L’Emilia Romagna può e deve giocare una grande partita come hub dell’alimentare per l’intero Paese. Inutile pensare strade diverse. C’è probabilmente da progettare un luogo, seppure con caratteristiche diverse, anche nel sud per valorizzarne cultura e produzioni lavorando semmai sul concetto di ciò che è utile alle comunità che lo ospita con un occhio ai suoi interessi complessivi.
Il punto è che i prezzi di FICO sono fuori dal mondo, manca una linea entry level e Farinetti da solo non può andare da nessuna parte. Come sempre. È un innovatore, un visionario, ma l’agroalimentare italiano ha bisogno di altro.
Credo che le alternative non siano molte. O attendere che qualche gruppo multinazionale si faccia avanti stravolgendo l’intuizione che ha generato questo progetto o metterne a fattor comune i suoi punti di forza. Una grande piattaforma condivisa che guarda al mondo attraverso un rilancio dell’intera filiera con alle spalle un intreccio positivo pubblico/privato.

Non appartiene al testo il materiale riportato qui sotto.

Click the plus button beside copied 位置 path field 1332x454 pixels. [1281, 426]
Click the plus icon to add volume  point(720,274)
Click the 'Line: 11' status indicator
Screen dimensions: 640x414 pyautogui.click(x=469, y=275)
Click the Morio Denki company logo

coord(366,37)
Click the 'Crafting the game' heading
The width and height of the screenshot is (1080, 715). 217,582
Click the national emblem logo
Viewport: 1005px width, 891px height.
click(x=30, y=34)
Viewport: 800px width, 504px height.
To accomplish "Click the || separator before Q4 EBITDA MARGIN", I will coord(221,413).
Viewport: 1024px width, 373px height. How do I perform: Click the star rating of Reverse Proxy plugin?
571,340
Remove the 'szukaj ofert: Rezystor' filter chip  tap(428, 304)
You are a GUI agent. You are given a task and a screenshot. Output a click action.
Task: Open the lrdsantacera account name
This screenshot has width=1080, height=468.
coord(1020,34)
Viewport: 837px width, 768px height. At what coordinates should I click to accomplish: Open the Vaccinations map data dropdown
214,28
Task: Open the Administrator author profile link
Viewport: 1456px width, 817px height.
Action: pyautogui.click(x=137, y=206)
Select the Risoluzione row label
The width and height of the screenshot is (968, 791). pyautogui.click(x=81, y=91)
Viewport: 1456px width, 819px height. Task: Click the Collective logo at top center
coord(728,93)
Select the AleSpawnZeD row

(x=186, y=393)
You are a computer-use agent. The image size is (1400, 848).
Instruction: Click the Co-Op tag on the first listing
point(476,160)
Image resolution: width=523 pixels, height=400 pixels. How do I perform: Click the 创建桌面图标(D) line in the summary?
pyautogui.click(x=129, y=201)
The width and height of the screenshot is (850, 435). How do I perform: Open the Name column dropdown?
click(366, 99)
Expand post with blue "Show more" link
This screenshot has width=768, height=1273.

È un asset importante del Paese che andrebbe gestito anche nell’interesse stesso del Paese in un contesto non solo di business enogastronomico turistico o elitario ma all’interno di una logica di retail integrata e moderna. Online e offline.
Guardare l’albero immaginando la foresta, quindi. Questa è la sfida per chi nella GDO italiana vuole pensare più in grande. Aprirsi alla filiera, fare business contribuendo a creare le condizioni per una affermazione nel mondo delle nostre imprese.